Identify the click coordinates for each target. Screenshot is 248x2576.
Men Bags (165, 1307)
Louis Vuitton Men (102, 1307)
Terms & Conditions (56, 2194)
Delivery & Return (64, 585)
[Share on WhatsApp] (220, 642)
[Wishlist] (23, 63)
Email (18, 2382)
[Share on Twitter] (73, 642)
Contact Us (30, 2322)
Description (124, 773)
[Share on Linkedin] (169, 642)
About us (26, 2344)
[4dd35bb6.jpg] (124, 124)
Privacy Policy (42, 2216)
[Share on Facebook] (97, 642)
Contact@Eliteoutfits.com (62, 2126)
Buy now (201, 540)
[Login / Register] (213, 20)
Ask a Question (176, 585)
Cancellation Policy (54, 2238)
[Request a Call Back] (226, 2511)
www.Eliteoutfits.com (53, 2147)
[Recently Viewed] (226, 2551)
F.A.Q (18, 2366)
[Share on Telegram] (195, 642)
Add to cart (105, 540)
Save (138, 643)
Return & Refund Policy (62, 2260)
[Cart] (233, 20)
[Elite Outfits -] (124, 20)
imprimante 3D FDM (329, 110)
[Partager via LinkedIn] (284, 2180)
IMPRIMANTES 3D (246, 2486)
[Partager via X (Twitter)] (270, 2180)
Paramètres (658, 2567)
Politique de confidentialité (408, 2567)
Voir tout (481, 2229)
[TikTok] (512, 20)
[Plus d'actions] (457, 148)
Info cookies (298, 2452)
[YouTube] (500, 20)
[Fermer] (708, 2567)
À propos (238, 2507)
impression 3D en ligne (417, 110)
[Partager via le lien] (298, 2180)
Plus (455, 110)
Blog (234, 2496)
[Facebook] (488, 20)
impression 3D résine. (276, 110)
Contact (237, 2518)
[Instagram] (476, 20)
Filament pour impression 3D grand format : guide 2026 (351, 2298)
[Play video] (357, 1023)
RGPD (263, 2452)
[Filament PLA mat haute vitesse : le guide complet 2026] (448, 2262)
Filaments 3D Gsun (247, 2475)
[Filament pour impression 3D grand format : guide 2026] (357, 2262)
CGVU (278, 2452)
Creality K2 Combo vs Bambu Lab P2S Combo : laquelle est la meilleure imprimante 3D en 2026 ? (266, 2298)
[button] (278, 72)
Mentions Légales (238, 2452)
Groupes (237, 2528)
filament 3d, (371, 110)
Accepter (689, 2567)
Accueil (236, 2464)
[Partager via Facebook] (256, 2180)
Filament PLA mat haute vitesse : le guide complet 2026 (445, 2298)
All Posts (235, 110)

=== PROBLEM REQUIREMENTS ===
All lines above that hold the string "Facebook" should be copied.

=== TASK SOLUTION ===
[Share on Facebook] (97, 642)
[Facebook] (488, 20)
[Partager via Facebook] (256, 2180)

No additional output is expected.